(begin)
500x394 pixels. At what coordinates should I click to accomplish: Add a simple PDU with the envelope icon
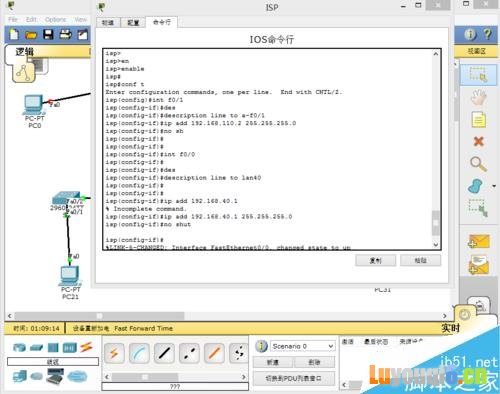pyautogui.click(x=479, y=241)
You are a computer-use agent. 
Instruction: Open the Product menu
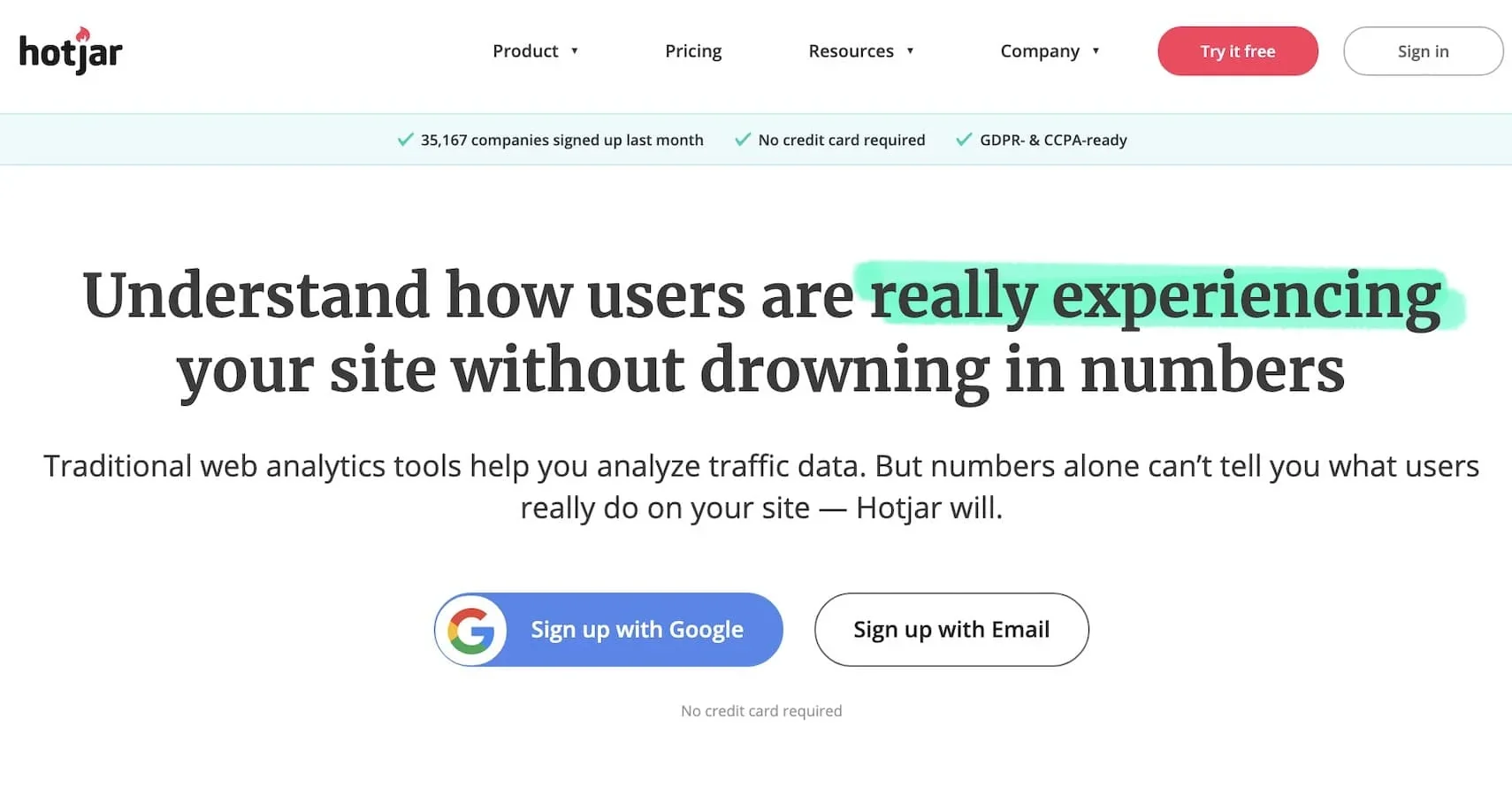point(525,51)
(end)
(begin)
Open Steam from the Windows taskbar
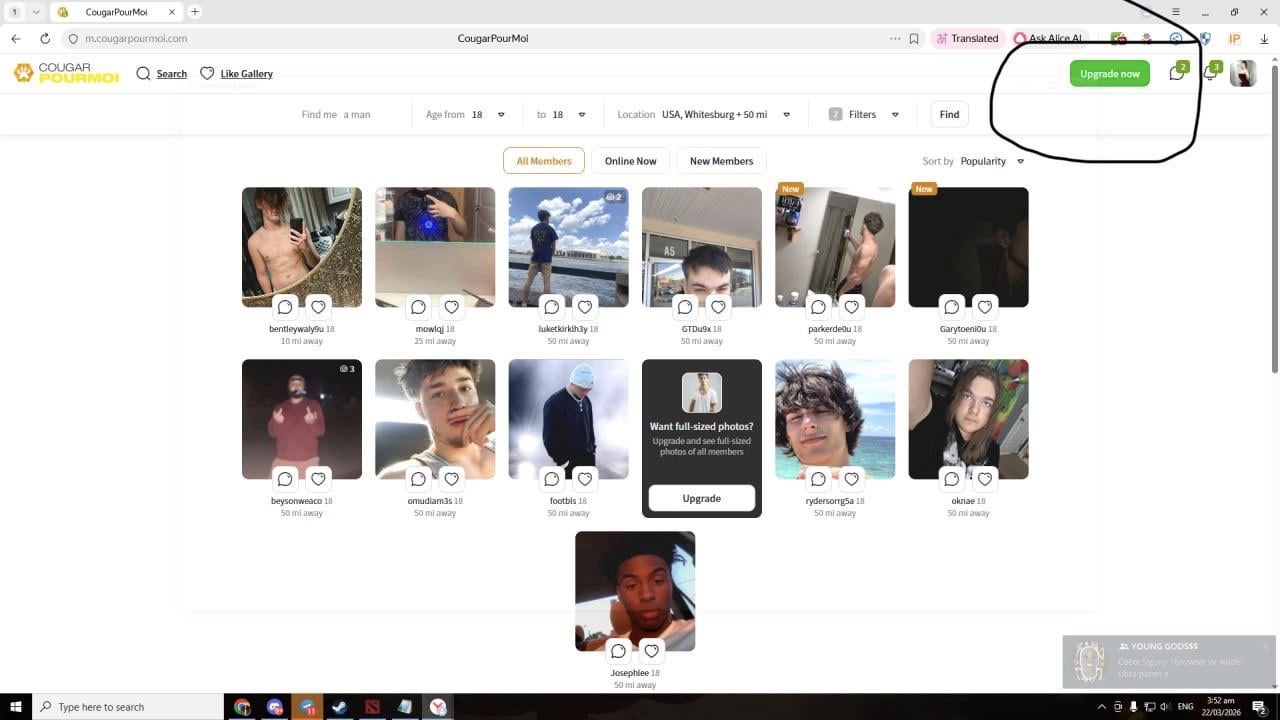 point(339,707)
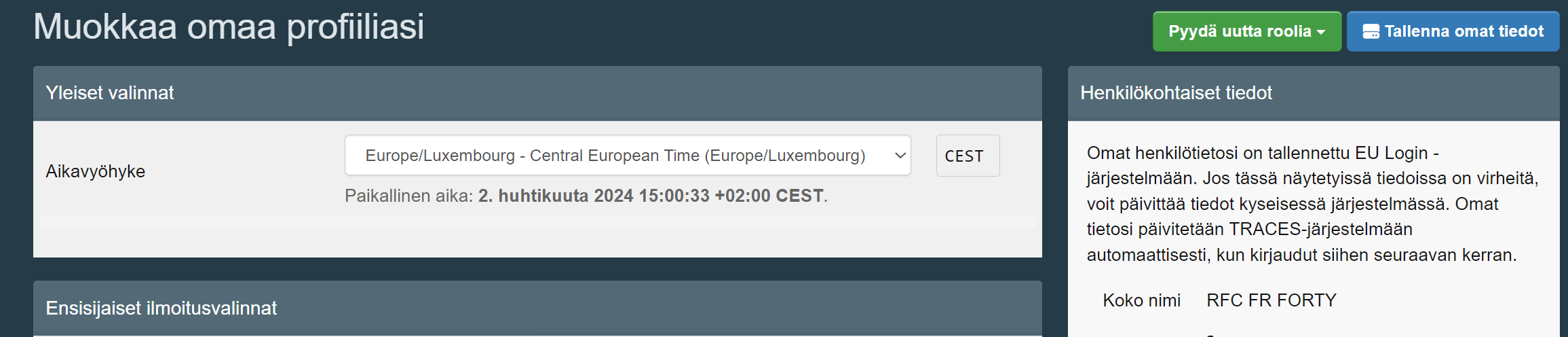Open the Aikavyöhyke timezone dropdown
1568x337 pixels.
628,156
(end)
Write out everything from the line containing "500x394 pixels. At" down to the line containing "point(525,51)", both included, and leave the pictures out.

500x394 pixels. At what coordinates should I click to accomplish: Add a simple PDU with the envelope icon
pyautogui.click(x=479, y=241)
You are a computer-use agent. 
Instruction: Open the Product menu
point(525,51)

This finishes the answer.